Prof. Chris Marine has been recognized with the 2014 Tytgat Foundation Award for his pioneering work on p53 biology and cancer therapy. His research explores how tumor suppressor loss, particularly of p53, creates vulnerabilities in cancer cells that can be exploited via synthetic lethal interactions and targeted microRNA therapies — opening promising avenues for selective, tumor-specific treatments.

From p53 Biology to Cancer Therapy: Prof. Chris Marine’s Award-Winning Research

The Alexandre and Gaston Tytgat Foundation is proud to recognize Prof. Dr. Chris Marine for his groundbreaking work on p53 biology and its implications for cancer therapy. His research addresses a critical challenge in oncology: while therapies targeting activated oncogenes, such as Bcr-Abl or BRAFV600E, have shown spectacular results, strategies to address loss-of-function mutations in tumor suppressor genes, like p53, remain far more complex, as “reactivating” a mutated gene is extremely difficult.

To overcome this challenge, Prof. Marine’s laboratory focuses on synthetic lethal interactions — identifying genes that, when inhibited, are selectively toxic to cells lacking a functional tumor suppressor.

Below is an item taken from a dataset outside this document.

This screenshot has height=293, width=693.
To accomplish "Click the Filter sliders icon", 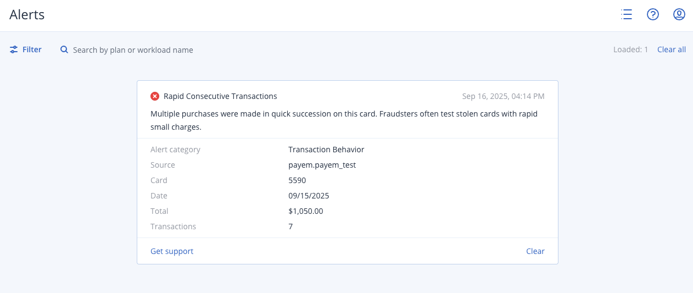I will (x=14, y=49).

This approach promises a broad-spectrum, tumor-cell-specific therapy, as it exploits vulnerabilities present only in cancer cells with specific genetic defects.

In a recent landmark study, the Marine Lab demonstrated that loss of Dicer1, a central enzyme in microRNA processing, is synthetically lethal with p53 inactivation in retinoblastoma models. Importantly, they identified the miR-17~92 microRNA cluster, whose processing requires Dicer1, as a key mediator of this effect. These findings suggest that targeting specific microRNAs, such as miR-17/20a, could provide a highly selective therapeutic approach for tumors lacking functional p53 — opening the door to treatments that are potentially effective across a wide range of cancers while sparing healthy cells.

Beyond the mechanistic discoveries, the Marine Lab is exploring innovative strategies to deliver microRNA-targeted therapies, such as intraocular delivery in retinoblastoma, highlighting the translational potential of this research. His work exemplifies how deep molecular understanding can translate into novel therapeutic avenues, combining rigorous science with tangible hope for patients.

Through this award, the Tytgat Foundation honors Prof. Marine’s work not only for its scientific rigor but also for its potential to transform cancer therapy by turning foundational knowledge of tumor biology into actionable strategies that could benefit patients worldwide.